# [TO DO]
Go through the records below and return each line that has "section" in it.

Records from a collection:
▬▬▬
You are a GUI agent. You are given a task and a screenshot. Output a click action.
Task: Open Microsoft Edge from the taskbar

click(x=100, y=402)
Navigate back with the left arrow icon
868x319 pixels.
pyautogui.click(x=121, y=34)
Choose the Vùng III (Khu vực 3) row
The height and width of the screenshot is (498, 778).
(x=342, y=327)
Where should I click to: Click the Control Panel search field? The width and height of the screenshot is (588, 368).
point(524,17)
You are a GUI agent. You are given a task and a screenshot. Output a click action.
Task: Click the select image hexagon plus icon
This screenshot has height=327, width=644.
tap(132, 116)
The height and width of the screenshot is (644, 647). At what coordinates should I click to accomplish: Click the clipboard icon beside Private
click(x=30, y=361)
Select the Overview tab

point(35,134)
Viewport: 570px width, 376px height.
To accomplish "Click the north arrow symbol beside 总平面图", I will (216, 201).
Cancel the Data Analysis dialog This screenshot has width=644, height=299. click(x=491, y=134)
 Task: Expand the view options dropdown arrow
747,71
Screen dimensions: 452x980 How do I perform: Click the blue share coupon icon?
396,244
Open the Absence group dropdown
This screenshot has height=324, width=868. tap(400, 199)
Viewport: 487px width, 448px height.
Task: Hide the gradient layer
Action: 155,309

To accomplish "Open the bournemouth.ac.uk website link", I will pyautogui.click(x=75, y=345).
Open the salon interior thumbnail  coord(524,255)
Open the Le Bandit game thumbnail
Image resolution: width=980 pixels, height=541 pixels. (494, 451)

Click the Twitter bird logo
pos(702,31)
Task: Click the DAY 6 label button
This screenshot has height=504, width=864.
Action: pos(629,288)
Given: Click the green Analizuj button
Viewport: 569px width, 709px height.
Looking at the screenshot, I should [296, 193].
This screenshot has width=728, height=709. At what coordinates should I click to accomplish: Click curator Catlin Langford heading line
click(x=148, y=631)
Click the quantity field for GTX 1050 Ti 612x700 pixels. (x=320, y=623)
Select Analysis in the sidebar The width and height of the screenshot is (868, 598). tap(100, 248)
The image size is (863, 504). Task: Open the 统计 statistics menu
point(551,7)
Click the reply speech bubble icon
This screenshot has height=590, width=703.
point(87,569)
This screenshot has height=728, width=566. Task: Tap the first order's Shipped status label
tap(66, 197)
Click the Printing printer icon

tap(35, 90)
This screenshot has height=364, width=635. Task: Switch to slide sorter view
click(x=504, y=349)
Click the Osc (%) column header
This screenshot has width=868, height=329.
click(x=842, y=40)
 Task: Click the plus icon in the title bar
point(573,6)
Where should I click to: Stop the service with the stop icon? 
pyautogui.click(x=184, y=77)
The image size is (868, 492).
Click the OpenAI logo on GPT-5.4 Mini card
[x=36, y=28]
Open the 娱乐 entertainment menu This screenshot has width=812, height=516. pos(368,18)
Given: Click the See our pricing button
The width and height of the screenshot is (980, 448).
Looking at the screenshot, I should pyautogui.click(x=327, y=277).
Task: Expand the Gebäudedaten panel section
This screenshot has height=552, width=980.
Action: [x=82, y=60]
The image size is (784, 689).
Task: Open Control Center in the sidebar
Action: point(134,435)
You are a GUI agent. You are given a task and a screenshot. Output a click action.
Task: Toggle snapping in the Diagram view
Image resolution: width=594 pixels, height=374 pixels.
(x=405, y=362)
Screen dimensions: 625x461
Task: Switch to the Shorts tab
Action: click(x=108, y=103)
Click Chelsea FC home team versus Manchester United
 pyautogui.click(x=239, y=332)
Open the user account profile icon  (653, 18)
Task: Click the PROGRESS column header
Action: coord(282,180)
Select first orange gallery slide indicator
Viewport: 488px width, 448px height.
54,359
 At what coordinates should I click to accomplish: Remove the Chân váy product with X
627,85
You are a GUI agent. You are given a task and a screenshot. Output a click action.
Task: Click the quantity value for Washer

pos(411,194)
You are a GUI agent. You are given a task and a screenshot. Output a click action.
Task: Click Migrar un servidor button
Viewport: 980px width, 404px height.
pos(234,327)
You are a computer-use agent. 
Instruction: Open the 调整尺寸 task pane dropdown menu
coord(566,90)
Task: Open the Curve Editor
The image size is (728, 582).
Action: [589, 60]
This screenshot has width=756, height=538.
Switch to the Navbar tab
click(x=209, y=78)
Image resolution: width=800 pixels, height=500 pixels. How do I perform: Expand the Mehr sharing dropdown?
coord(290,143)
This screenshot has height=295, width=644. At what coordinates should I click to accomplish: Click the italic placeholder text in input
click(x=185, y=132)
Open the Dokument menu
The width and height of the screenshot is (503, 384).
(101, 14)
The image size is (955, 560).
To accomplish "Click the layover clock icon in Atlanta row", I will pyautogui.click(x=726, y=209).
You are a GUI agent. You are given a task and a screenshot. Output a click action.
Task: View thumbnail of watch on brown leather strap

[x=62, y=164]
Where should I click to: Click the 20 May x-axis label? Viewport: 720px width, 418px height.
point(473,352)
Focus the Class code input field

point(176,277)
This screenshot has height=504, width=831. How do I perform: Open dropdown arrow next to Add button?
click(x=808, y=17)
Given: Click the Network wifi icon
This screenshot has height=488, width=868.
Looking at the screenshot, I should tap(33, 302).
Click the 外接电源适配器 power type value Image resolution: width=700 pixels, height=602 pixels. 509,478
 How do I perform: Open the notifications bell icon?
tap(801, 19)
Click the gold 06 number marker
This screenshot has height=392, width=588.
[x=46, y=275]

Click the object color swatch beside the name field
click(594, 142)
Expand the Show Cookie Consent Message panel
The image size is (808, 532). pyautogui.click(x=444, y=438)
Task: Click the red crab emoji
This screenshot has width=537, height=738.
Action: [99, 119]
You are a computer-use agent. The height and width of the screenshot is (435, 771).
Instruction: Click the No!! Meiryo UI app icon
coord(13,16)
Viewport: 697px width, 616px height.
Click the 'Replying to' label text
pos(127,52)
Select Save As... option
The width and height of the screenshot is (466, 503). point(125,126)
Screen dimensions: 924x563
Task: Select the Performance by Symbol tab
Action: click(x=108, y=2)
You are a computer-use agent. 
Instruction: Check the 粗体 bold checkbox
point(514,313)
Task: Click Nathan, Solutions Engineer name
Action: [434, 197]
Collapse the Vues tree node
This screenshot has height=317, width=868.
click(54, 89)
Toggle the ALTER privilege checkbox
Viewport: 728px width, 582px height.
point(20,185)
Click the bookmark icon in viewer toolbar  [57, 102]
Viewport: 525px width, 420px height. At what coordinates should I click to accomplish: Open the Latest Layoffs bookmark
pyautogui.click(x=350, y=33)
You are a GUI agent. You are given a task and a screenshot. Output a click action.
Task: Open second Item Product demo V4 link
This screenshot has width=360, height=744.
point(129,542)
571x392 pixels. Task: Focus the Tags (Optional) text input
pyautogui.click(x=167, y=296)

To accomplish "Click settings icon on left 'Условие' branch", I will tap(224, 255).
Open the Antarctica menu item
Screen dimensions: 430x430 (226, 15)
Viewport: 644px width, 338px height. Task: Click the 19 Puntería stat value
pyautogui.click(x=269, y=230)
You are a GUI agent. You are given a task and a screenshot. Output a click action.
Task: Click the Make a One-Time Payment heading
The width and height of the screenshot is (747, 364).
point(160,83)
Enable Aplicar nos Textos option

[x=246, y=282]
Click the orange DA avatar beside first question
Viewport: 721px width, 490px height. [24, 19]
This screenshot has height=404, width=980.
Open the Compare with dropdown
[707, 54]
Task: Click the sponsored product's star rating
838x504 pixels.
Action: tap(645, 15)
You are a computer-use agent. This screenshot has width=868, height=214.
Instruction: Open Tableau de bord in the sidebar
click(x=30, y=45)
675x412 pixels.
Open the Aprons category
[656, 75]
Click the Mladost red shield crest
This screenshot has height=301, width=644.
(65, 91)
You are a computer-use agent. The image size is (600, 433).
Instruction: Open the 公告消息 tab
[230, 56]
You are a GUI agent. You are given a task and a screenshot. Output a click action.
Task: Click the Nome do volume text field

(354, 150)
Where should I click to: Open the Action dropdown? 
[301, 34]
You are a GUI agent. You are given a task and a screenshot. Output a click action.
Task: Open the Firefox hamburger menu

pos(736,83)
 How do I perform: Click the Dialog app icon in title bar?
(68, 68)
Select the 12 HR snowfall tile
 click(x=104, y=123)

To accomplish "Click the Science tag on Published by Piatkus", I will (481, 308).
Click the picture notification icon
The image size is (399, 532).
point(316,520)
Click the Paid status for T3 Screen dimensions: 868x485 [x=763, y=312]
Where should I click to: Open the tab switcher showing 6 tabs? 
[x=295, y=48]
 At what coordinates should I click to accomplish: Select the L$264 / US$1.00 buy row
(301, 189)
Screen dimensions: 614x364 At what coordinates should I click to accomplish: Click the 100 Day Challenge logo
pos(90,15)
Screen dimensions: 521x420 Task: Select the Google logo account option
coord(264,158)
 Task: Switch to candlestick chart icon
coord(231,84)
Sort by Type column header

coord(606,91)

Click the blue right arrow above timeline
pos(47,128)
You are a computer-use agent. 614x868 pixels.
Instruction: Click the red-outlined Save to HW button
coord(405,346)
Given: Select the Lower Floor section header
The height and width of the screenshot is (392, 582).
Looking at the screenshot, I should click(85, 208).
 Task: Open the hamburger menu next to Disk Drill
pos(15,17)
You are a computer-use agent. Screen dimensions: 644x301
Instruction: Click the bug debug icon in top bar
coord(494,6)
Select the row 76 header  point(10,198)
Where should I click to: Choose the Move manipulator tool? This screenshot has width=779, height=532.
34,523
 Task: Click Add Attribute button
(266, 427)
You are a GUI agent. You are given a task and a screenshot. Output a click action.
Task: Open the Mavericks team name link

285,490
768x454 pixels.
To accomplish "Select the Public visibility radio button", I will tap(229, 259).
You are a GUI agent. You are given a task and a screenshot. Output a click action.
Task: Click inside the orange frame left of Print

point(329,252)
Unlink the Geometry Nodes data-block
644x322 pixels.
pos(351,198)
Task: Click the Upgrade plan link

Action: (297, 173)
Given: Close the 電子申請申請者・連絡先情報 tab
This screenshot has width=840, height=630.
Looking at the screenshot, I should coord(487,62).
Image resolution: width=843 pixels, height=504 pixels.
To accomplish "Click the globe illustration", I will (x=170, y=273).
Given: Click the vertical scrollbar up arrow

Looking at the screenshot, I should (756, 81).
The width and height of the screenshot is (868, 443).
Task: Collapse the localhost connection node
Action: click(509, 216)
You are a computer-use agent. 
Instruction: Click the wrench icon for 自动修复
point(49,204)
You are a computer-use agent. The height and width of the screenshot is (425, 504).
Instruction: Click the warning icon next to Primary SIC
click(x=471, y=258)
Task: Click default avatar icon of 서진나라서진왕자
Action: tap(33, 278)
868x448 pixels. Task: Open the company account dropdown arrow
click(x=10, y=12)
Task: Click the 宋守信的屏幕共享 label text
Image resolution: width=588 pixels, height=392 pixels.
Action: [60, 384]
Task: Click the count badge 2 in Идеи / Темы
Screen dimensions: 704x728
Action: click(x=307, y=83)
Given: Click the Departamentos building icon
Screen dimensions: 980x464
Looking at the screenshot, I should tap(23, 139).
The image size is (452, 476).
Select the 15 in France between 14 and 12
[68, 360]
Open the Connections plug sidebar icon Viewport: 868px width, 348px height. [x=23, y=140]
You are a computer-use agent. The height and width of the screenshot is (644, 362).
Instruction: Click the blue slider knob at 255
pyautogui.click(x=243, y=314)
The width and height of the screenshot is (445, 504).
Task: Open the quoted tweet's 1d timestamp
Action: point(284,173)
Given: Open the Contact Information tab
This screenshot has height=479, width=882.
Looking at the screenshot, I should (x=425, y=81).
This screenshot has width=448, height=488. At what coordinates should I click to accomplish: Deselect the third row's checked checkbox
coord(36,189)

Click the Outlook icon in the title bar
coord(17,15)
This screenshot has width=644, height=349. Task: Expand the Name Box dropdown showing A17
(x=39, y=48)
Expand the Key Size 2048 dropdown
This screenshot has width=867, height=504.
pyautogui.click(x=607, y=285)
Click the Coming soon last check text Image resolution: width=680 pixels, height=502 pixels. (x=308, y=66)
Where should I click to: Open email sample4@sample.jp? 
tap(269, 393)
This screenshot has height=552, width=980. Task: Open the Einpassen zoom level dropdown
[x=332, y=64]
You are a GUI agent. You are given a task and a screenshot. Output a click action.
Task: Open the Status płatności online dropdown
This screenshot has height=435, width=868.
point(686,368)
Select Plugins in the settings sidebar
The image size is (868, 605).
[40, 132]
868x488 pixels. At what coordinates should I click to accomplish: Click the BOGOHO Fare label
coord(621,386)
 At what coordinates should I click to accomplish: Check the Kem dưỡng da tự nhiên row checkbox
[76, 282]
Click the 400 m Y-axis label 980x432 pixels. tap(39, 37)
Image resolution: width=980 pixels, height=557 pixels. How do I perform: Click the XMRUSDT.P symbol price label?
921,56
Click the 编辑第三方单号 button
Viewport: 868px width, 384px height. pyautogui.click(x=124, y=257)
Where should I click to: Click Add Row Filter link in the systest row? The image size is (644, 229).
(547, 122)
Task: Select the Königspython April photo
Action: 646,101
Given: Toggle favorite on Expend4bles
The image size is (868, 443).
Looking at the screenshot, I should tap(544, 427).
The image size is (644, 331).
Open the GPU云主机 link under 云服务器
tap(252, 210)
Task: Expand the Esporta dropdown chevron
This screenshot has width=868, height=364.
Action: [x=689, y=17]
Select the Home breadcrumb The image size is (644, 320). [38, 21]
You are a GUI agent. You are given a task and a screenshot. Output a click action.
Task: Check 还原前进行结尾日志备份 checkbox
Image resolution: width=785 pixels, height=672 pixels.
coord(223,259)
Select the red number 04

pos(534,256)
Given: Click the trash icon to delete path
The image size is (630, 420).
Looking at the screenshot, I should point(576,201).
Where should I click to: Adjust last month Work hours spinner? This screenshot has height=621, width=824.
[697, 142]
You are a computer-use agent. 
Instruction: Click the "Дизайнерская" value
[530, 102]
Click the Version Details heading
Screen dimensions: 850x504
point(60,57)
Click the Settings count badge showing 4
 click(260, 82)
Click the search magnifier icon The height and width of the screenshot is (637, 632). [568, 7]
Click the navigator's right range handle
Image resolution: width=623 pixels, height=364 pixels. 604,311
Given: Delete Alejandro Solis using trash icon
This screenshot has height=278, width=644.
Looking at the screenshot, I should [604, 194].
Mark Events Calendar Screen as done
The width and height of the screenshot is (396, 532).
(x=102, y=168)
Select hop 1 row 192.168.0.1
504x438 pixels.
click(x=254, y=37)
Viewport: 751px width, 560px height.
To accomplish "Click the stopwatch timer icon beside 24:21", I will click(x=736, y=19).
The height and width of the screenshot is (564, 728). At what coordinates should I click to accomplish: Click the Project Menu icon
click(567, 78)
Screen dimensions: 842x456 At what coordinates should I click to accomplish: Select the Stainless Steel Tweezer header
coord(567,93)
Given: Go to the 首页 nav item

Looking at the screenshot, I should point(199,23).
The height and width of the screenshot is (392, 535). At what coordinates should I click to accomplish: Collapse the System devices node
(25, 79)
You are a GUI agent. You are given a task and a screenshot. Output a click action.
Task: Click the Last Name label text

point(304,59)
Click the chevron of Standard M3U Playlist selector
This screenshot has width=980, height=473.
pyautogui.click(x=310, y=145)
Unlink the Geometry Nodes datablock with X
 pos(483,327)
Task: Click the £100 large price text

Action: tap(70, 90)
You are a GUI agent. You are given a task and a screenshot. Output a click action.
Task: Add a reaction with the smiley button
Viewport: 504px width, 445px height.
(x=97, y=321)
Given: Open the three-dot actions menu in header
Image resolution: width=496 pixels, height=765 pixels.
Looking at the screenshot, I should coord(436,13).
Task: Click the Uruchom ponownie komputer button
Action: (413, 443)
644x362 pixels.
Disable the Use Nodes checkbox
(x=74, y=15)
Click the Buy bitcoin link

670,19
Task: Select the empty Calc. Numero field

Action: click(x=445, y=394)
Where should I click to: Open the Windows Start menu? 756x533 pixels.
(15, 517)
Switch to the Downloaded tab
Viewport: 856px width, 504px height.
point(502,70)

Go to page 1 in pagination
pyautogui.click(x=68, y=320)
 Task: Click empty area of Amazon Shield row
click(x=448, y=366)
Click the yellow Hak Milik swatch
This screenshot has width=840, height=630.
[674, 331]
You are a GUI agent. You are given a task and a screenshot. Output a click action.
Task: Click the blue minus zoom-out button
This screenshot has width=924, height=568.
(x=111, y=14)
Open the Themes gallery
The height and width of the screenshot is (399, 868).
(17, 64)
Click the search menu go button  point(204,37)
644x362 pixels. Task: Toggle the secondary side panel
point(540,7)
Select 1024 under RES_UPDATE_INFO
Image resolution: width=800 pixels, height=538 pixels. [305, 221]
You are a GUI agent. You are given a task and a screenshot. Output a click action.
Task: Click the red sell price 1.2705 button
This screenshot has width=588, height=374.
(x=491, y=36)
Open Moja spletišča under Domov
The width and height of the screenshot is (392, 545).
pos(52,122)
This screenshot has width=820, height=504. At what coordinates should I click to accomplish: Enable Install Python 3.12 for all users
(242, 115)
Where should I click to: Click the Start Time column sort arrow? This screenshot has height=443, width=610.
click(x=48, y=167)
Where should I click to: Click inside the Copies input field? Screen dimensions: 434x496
▬▬▬
# [YOUR RESPONSE]
Task: Expand the Gebäudedaten panel section
Given: Select the Lower Floor section header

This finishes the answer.